Graphic by Alex Roberson
The 1817, 1861, and 1894 flags of the state of Mississippi. Debate about the current flag continues.

This flag features a blue, white, and red horizontal stripe and the confederate battle flag (also commonly referred to as “Beauregard’s Flag” or “Stars and Bars”) as a canton in the upper left hand corner.  The three stripes represent our nation and call to the American flag.  The battle flag canton was originally meant to symbolize the southern states with a romanticized view of the Civil War and those who fought in it, similarly to how the “Don’t Tread on Me” flag represents the original thirteen colonies and patriotism.

Although controversy has surrounded our third state flag since it was initially proposed, with legislators worried about how it would affect our image, the flag has faced vastly increasing opposition since the late 1950’s and early 60’s onward when Stars and Bars became co-opted by anti-integration white supremacist groups such as the Ku Klux Klan.

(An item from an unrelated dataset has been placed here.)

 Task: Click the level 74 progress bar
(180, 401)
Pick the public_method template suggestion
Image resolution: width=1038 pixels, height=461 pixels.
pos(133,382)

Over time, the Stars and Bars ceased to represent Southern states, and come to only represent those groups opposing the civil rights movement.  Since the 60’s, there have been many proposals to change our state flag to something without Stars and Bars to disassociate us Mississippians from the white supremacists groups most associated with the flag.  Opponents to change argue that the flag originally didn’t mean those things.  What should we do?

We should change our flag.  We’ve done it twice before, and there’s no reason why we can’t do it again.  At the end of the day, no matter what it was originally intended to represent, Stars and Bars symbolizes white supremacy and the KKK, things that do not reflect the views of our state.  When we allow white supremacy to live on our state flag, we inadvertently condone it, whether we want to or not.

If you are someone who opposes change to the Mississippi state flag out of respect for our state’s honored citizens who fought and died in the Civil War, continue to recognize and respect that history but don’t allow that historical perspective to cloud your judgment about what the upper left hand canton means today.